A complex prompt from cloud marketing company Salesforce aims to improve the quality of article summaries using GPT-4.
The Chain of Density prompt first asks GPT-4 to create a first draft of a summary with as few elements as possible. In the next steps, the prompt asks GPT-4 to revise this summary and add more details.
As with chain-of-thought prompting, the model then uses the first generated output as a template for the next generation. The more often the model goes through this process, the greater the information density in the summary for the same character length.
"Summaries generated by CoD are more abstractive, exhibit more fusion, and have less of a lead bias than GPT-4 summaries generated by a vanilla prompt," the team writes.
Article: {{article}
You will generate increasingly concise entity-dense summaries of the above article. Repeat the following 2 steps 5 times.
Step 1: Identify 1-3 informative entities (delimited) from the article which are missing from the previously generated summary.
Step 2: Write a new denser summary of identical length which covers every entity and detail from the previous summary plus the missing entities.
A missing entity is
- Relevant: to the main stories.
- Specific: descriptive yet concise (5 words or fewer).
- Novel: not in the previous summary.
- Faithful: present in the article.
- Anywhere: located in the article.
Guidelines:
- The first summary should be long (4-5 sentences, ~80 words), yet highly non-specific, containing little information beyond the entities marked as missing. Use overly verbose language and fillers (e.g., "this article discusses") to reach ~80 words.

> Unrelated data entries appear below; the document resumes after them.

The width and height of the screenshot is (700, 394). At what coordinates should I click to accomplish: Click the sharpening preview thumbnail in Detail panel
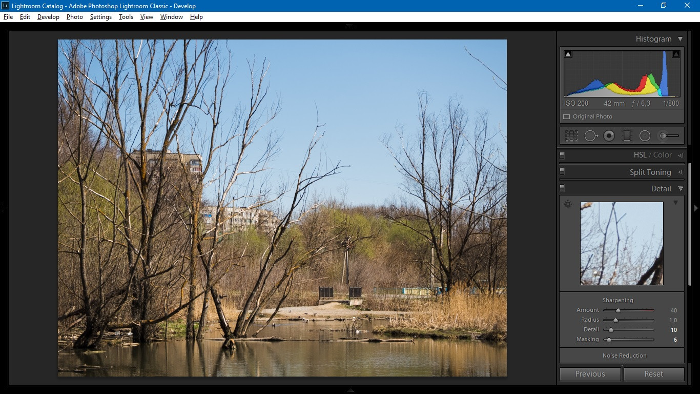pyautogui.click(x=622, y=244)
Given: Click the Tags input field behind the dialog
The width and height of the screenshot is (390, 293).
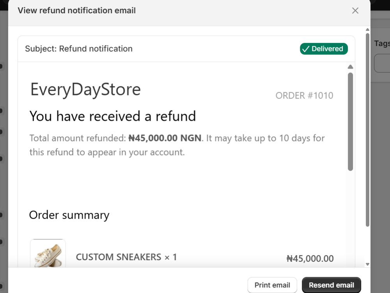Looking at the screenshot, I should [x=382, y=63].
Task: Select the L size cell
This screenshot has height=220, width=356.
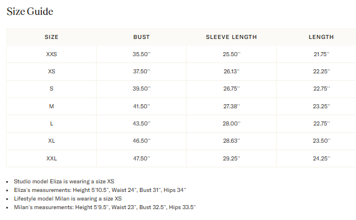Action: point(52,124)
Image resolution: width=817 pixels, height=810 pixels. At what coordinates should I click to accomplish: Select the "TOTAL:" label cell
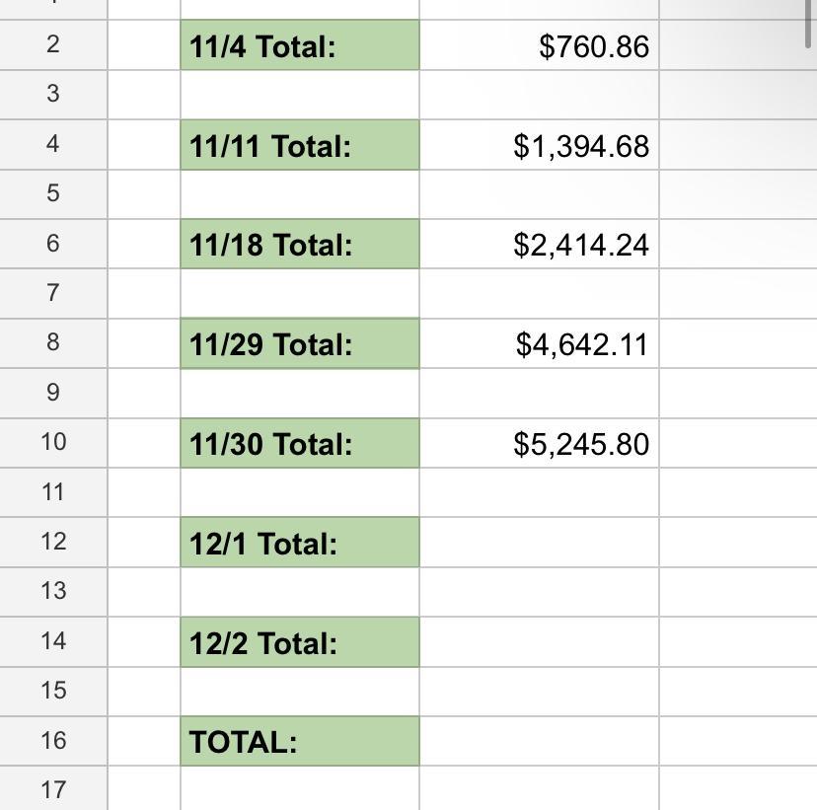click(x=299, y=742)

- Make every word count. Rewrite the previous summary to improve flow and make space for additional entities.
- Make space with fusion, compression, and removal of uninformative phrases like "the article discusses".

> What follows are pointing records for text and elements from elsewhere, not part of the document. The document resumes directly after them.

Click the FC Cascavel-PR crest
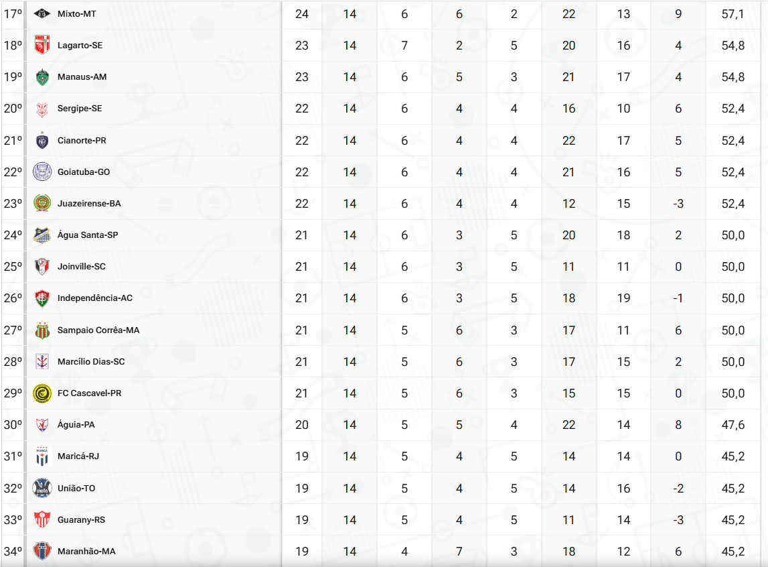Image resolution: width=768 pixels, height=567 pixels. tap(42, 393)
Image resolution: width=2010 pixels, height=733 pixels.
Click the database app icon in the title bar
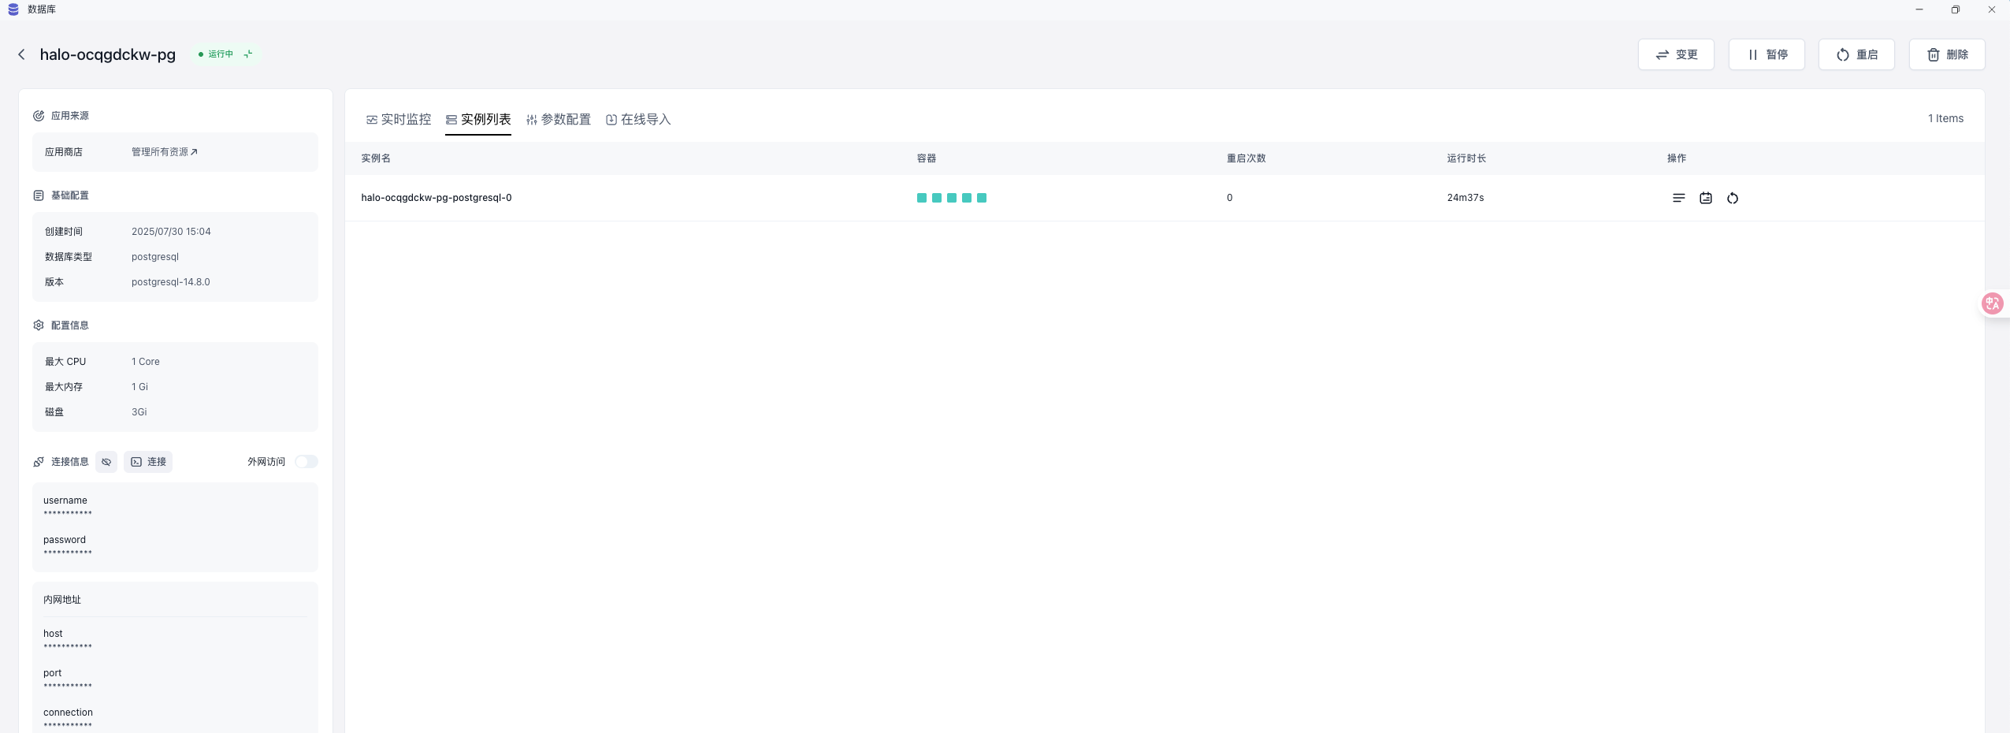12,9
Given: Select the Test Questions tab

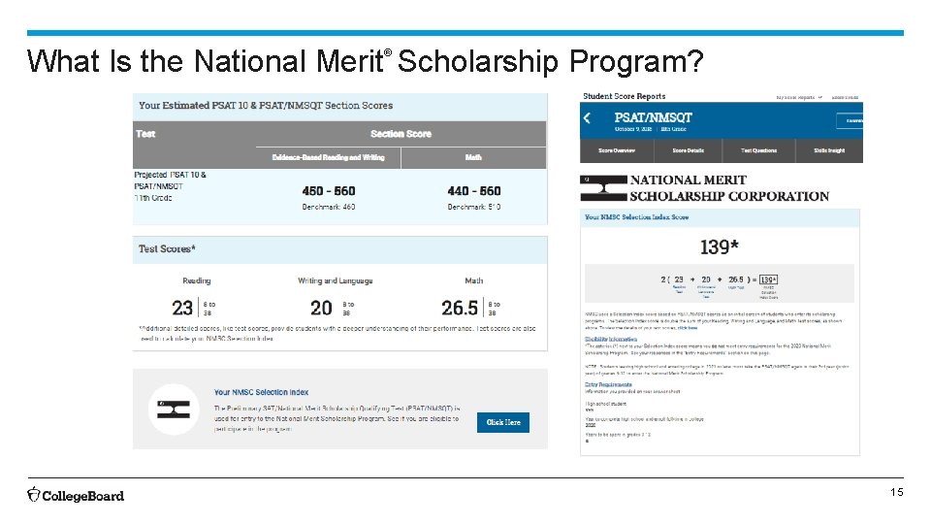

- The summaries should become highly dense and concise, yet self-contained, e.g., easily understood without the article.
- Missing entities can appear anywhere in the new summary.
- Never drop entities from the previous summary. If space cannot be made, add fewer new entities.
Remember: Use the exact same number of words for each summary.
Answer in JSON. The JSON should be a list (length 5) of dictionaries whose keys are "missing_entities" and "denser_summary".
The complexity of summaries
The research team tested the prompt on 100 news articles from CNN and DailyMail. Human reviewers, in this case four of the article's authors, rated the summaries highest after about three passes.
On average, GPT-4 rated the summaries highest in the dimensions of information, quality, coherence, attribution, and "overall" after two passes. The CoD method is said to be superior to a simpler prompt tested ("Write a VERY short summary of the article. Do not exceed 70 words.").
"We find that a degree of densification is preferred, yet, when summaries contain too many entities per token, it is very difficult maintain readability and coherence," the team writes.
In general, the first and last steps score the worst, with the three middle summaries close together. That the first summary scores lower makes sense, considering that the prompt asks the model to write a superficial summary first.
The fact that the results are so close also shows how difficult it is to evaluate texts above a certain level. This, in turn, makes it difficult to measure the impact of prompt engineering.
The research team publishes a dataset of 500 annotated and 5000 unannotated CoD summaries alongside the prompt.